Historia de amor de los británicos con la jardinería, afectada por el confinamiento

El confinamiento impuesto a finales de marzo en el Reino Unido reforzó la pasión de los británicos por la jardinería, pero amenaza el futuro de las empresas tradicionales del sector, que han permanecido cerradas.

Tras siete semanas de confinamiento, el primer ministro, Boris Johnson, debe anunciar el domingo la reapertura de las tiendas de jardinería, según los medios de comunicación británicos.

Una buena noticia para estos comercios que sufrieron mucho en las últimas semanas, mientras que los minoristas en línea estaban abrumados por la demanda.

Alrededor de 83% de los hogares en Inglaterra tienen un terreno exterior privado, según cifras de 2016, lo que proporciona un espacio de ocio para los británicos, obligados a quedarse en casa.

Según la Asociación de Empresas Hortícolas (HTA), alrededor de 650 empresas británicas producen plantas ornamentales, contribuyendo con 1.400 millones de libras (1.600 millones de euros) al PIB. También emplean a 15.000 personas.

Una de cada tres empresas teme ser insolvente este año, indicó a finales de abril un informe de HTA, que solicitó la ayuda del gobierno.

Adrian Marskell, director general de la Bransford Webbs Plant Company, con sede en Worcester (centro de Inglaterra), estima que perderá 2 millones de libras (unos 2,2 millones de euros) de volumen de negocios en 2020 y prevé un futuro difícil para la industria en los próximos años.

Marskell se vio obligado a colocar a la mayoría de sus 100 empleados en paro técnico, y tuvo que tirar parte de su producción en plena temporada, explica a la AFP, justo antes del Día Nacional de la Jardinería, el domingo.

Se enfrentó al desafío logístico de despejar espacio para el cultivo de plantas para la próxima temporada.

"Es como cerrar una tienda de juguetes en diciembre", dijo, agregando que, normalmente, "la mayoría de las empresas de este sector realizan alrededor del 70% de su volumen de negocios en este momento".

Sin embargo, sigue siendo optimista: "Llevará tiempo recuperarse, pero es una industria bastante resistente".

- Método covid-19 -

Las medidas adoptadas para luchar contra la propagación del nuevo coronavirus también han "prácticamente aniquilado" la actividad del vivero Sandiacre cerca de Guildford, en el sudeste de Inglaterra, explica su propietario, Royden Kemp.

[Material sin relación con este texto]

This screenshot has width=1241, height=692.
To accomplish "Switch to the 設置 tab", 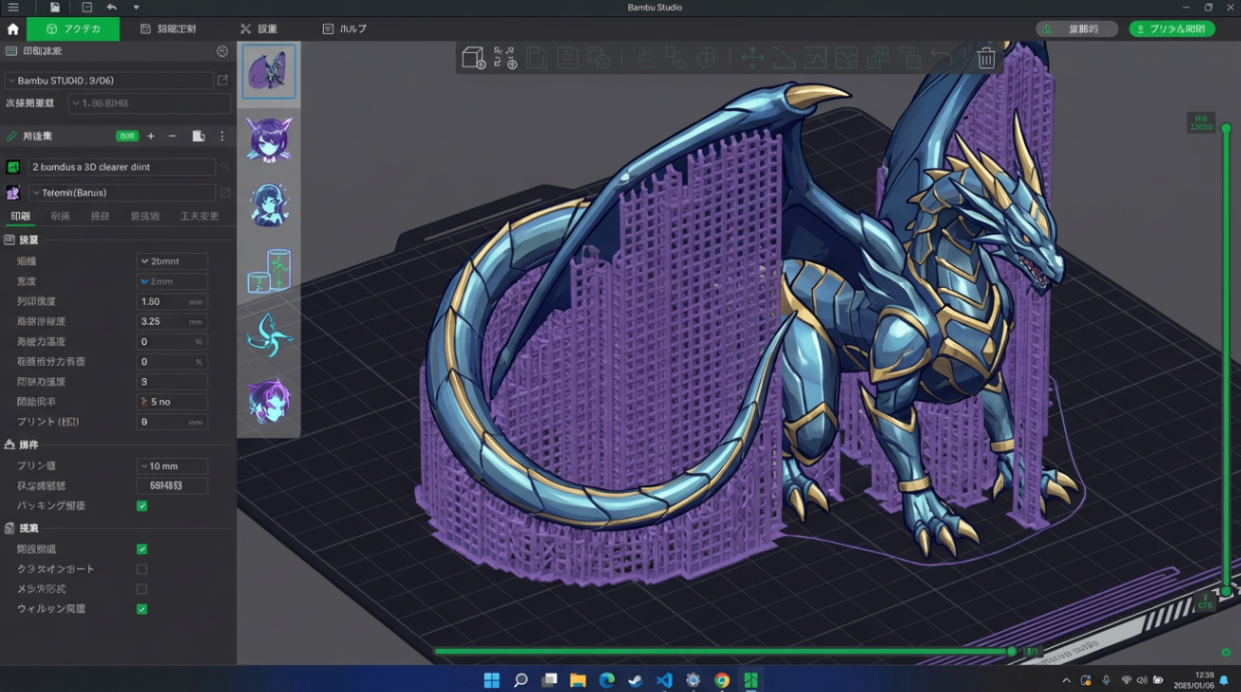I will (259, 29).
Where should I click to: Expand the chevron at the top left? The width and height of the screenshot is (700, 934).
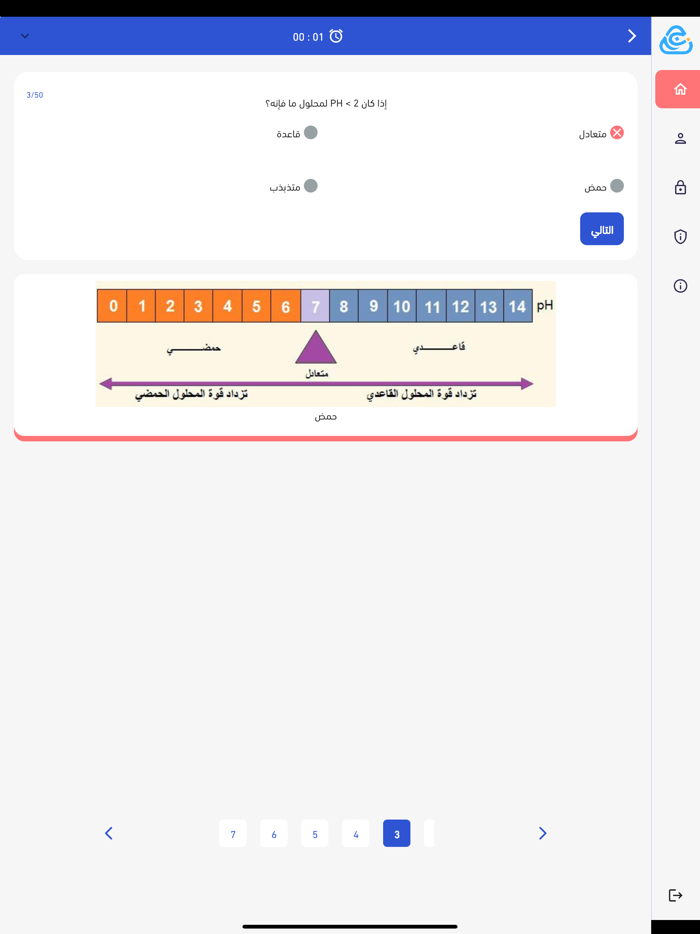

El vivero siguió abasteciendo a jardinerías que entregaban a domicilio y puso en marcha su propio servicio de entrega en línea, pero sus ventas cayeron un 75% en abril.

También él se vio obligado a tirar una gran parte de sus existencias. Para Kemp, estas últimas semanas han sido un "choque sísmico para la industria", que causará numerosas víctimas.

Pero "un productor de plantas es una persona muy resistente, que ha experimentado muchas primaveras difíciles, generalmente debido al mal tiempo", señaló.

Para Nina Baxter y Jo Thompson, paisajistas, el confinamiento se vivió de una manera totalmente diferente. Observaron una desaceleración o una "pausa" de las actividades de sus respectivas empresas al inicio del confinamiento, pero la demanda se recuperó desde entonces.

Han unido sus fuerzas para lanzar una nueva empresa de diseño y suministro de bulbos esta semana, confiando en que es el momento adecuado.  "La gente está en sus jardines todo el tiempo", explicó Thompson, que tiene oficinas en Londres y en East Sussex. "Hemos tenido más demandas que nunca en muy poco tiempo", agregó.

Con su compañera, se basan en fotos y videos para trabajar a distancia, lo que llaman el "método covid-19".